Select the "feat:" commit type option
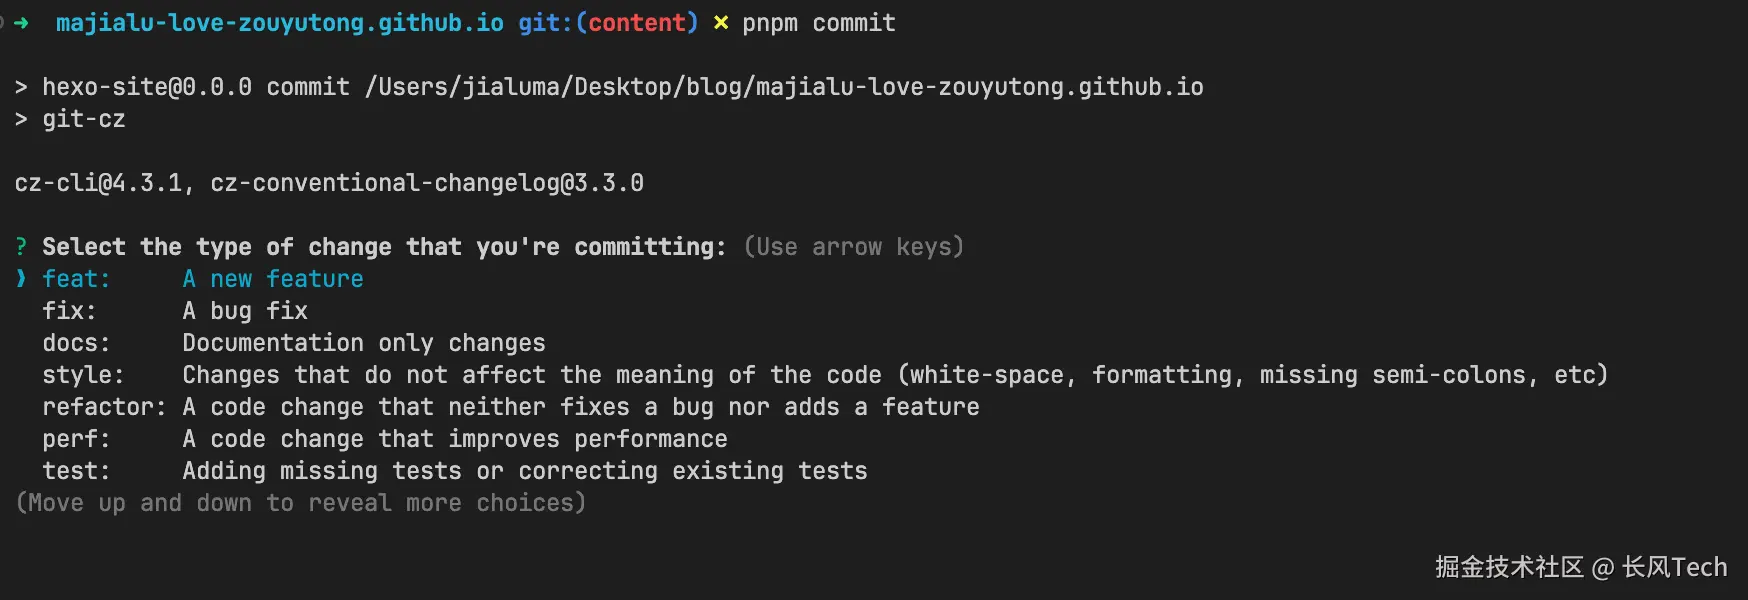 click(x=76, y=279)
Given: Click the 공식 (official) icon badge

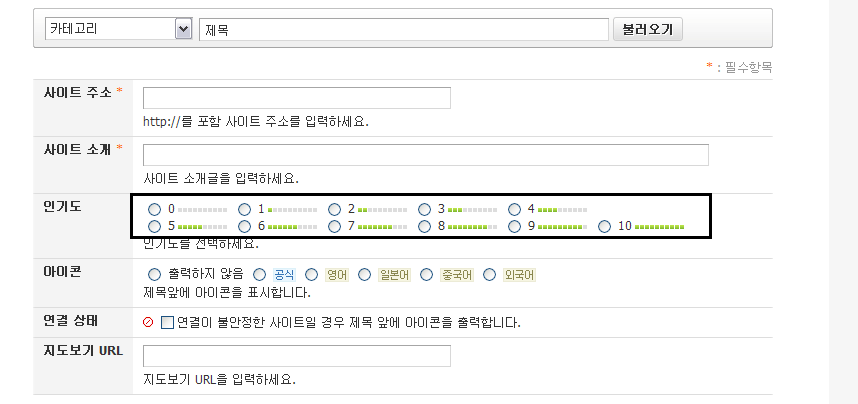Looking at the screenshot, I should [x=284, y=274].
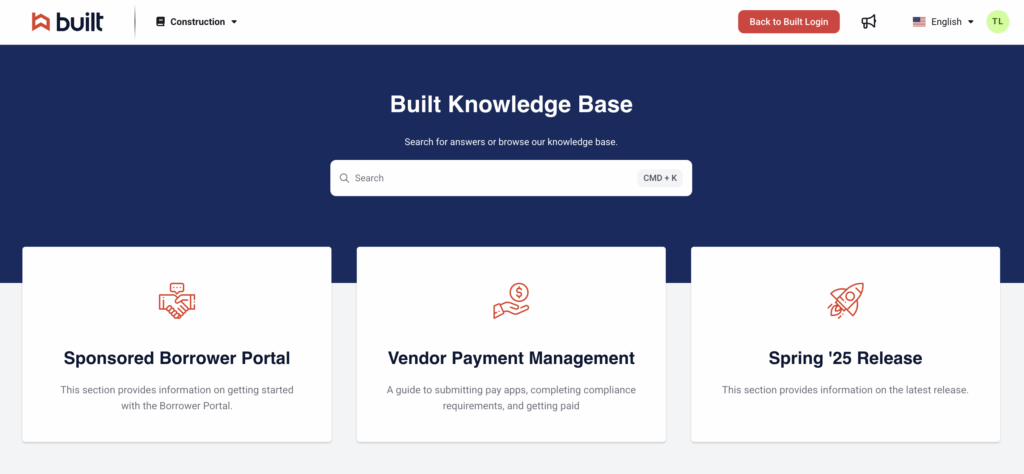Screen dimensions: 1024x474
Task: Click the magnifier icon in the search bar
Action: (x=344, y=178)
==========
Each entry above must be duplicated precisely; none of the pictures may be included.

**SOLUTION**
Select the "feat:" commit type option
 click(x=76, y=279)
Given: Click the 공식 (official) icon badge

Looking at the screenshot, I should [x=284, y=274].
Screen dimensions: 1024x474
Task: Click the magnifier icon in the search bar
Action: (x=344, y=178)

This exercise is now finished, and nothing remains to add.